# EXTRACTED INFORMATION:
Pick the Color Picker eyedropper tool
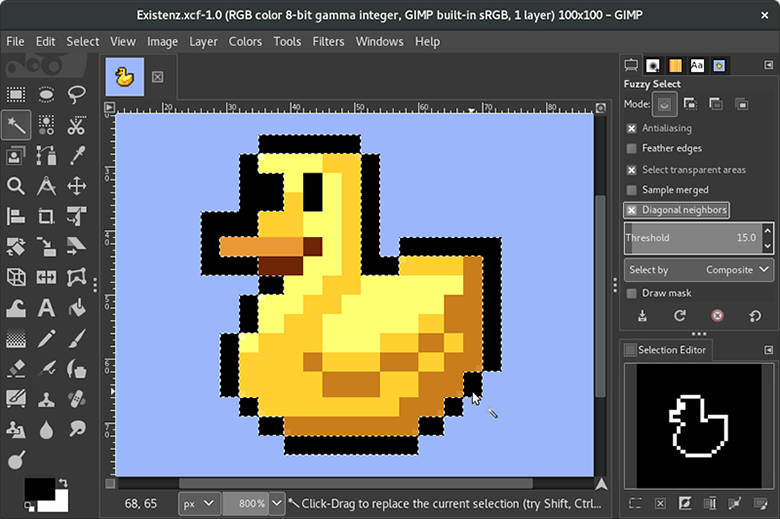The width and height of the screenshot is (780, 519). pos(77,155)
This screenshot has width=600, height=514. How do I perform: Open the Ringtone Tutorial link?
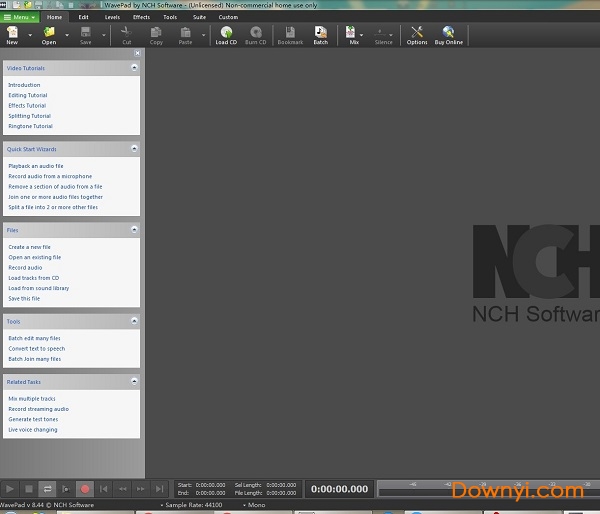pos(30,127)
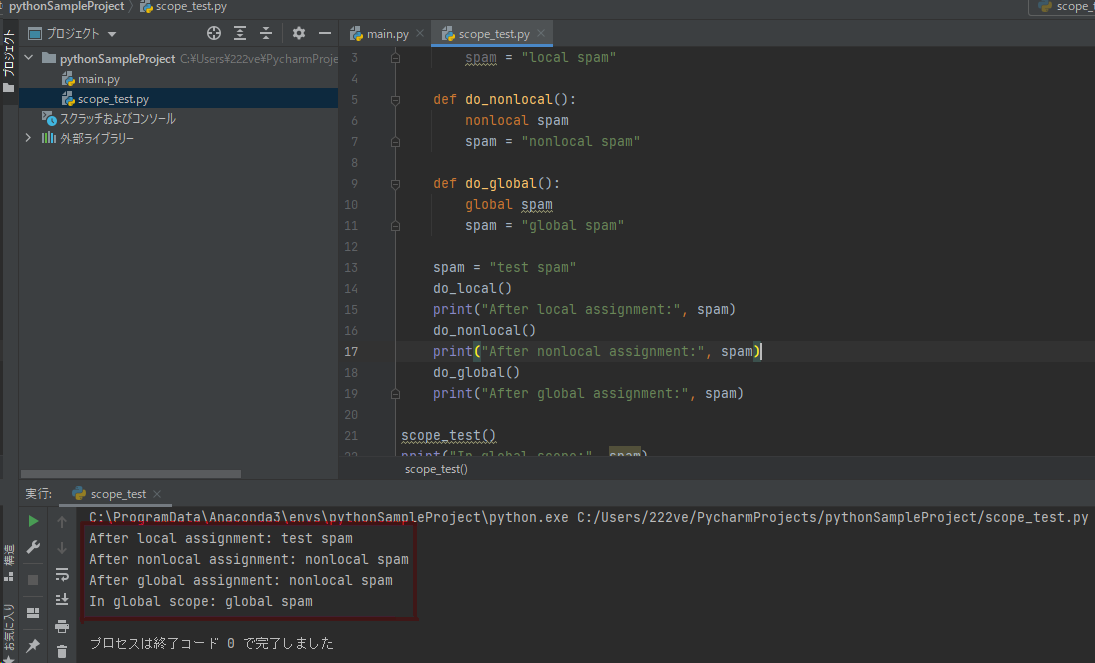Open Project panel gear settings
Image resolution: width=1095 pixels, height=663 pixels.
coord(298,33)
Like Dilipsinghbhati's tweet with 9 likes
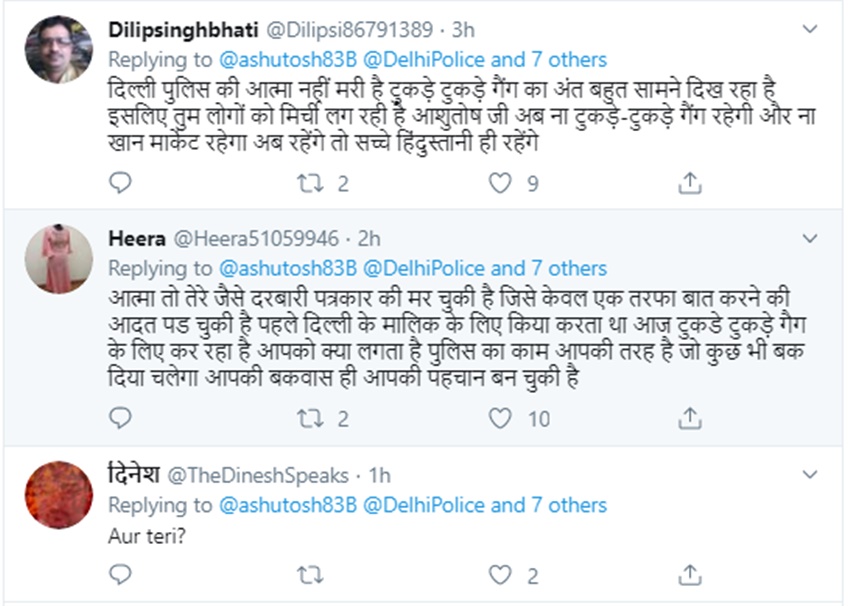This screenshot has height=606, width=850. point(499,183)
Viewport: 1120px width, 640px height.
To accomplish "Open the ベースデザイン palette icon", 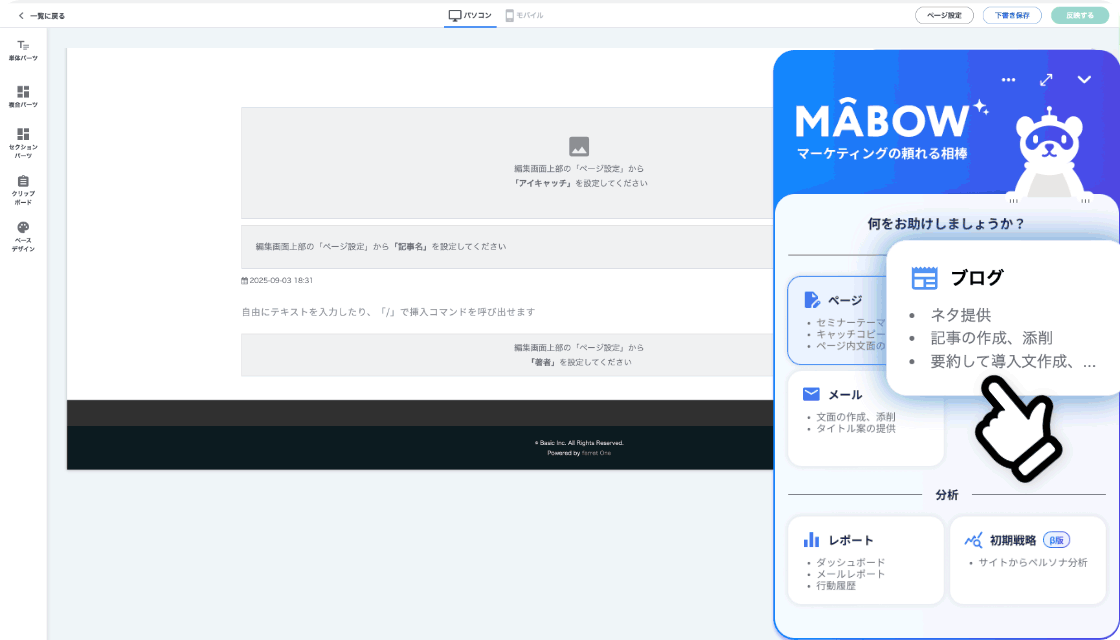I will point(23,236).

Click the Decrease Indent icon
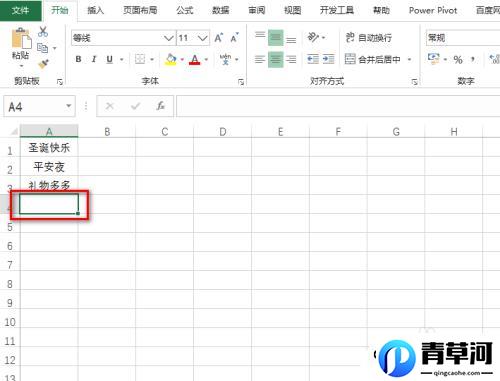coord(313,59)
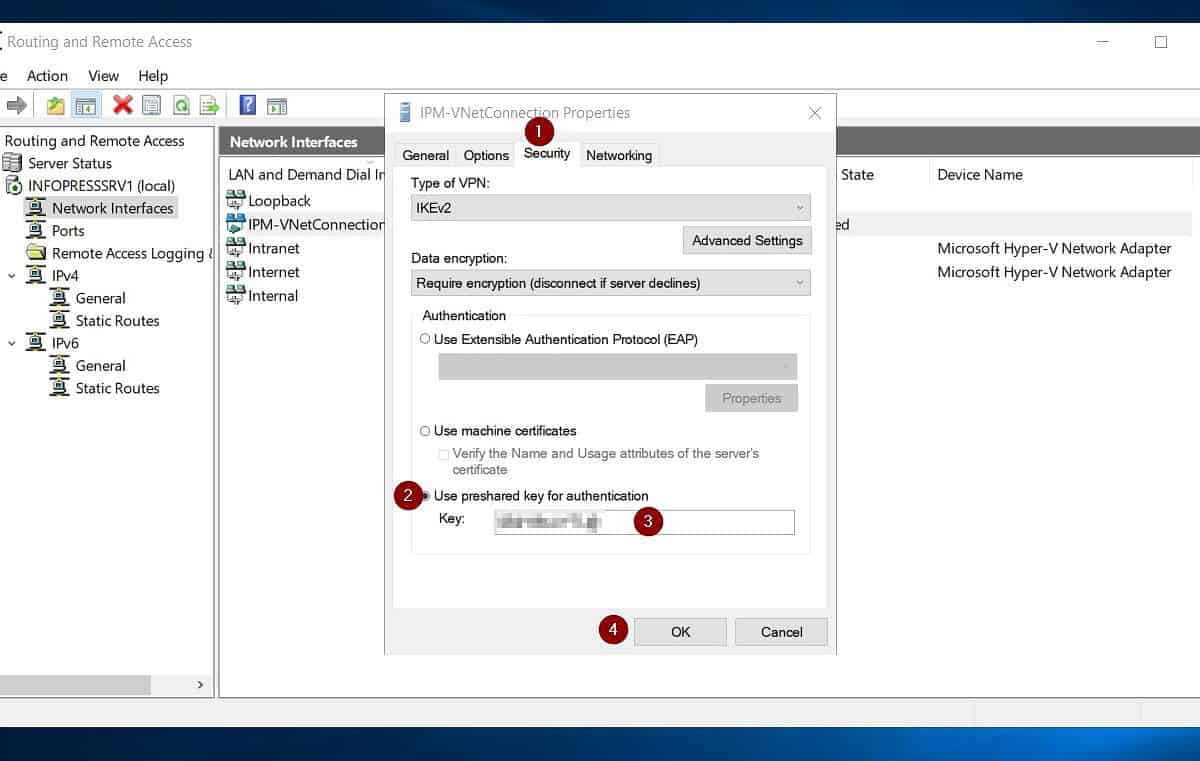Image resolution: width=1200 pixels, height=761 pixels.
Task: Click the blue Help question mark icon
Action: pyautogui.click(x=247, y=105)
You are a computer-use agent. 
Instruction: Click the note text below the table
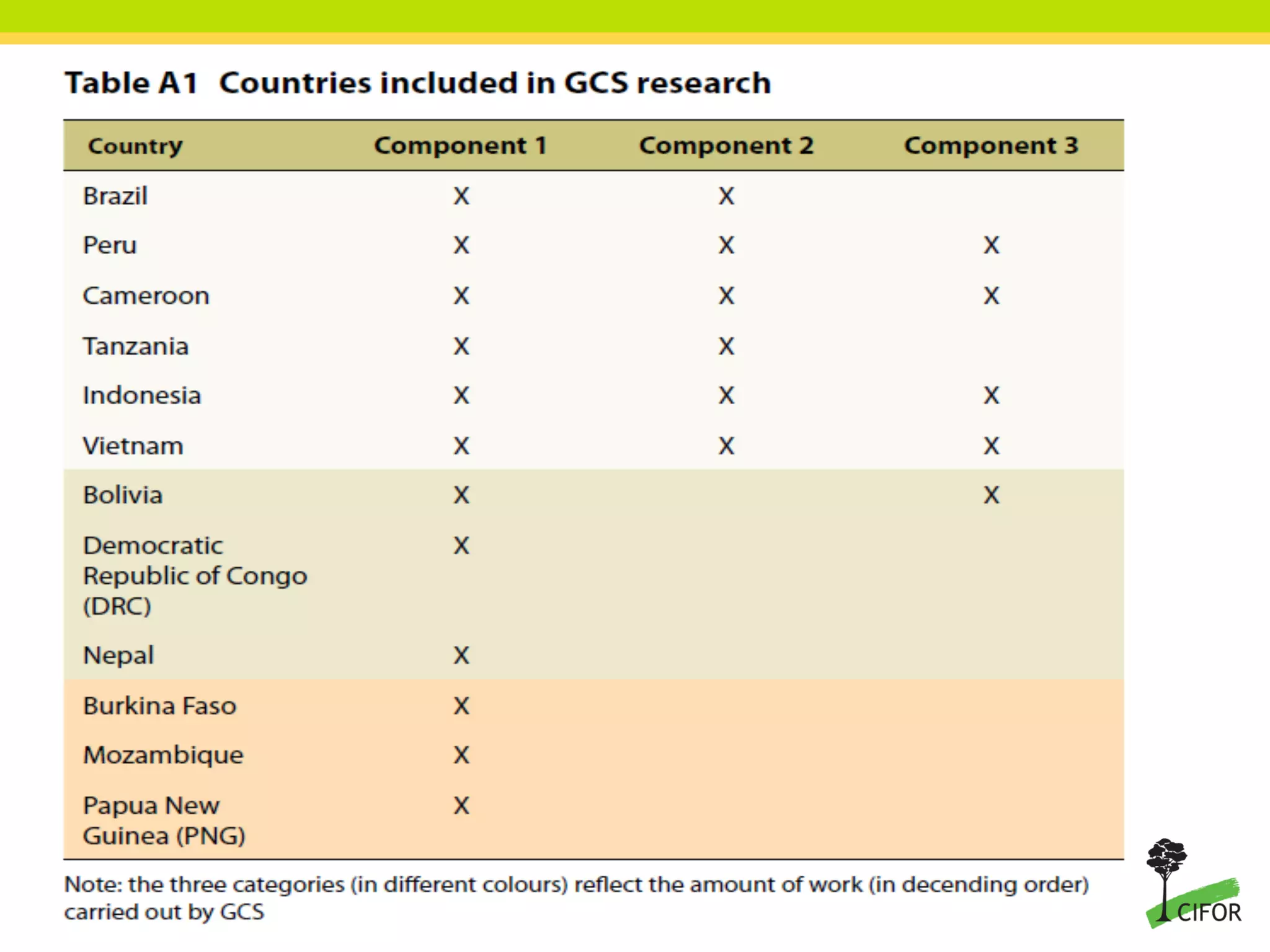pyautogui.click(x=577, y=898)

# DIRECTIONS:
From the line that contains "Click the Decrease Indent icon" to the final line of the material, write out each line exactly. Pictures stay out.

# YOUR SOLUTION:
Click the Decrease Indent icon
coord(313,59)
Image resolution: width=1200 pixels, height=761 pixels.
Task: Click the blue Help question mark icon
Action: pyautogui.click(x=247, y=105)
You are a computer-use agent. 
Instruction: Click the note text below the table
pyautogui.click(x=577, y=898)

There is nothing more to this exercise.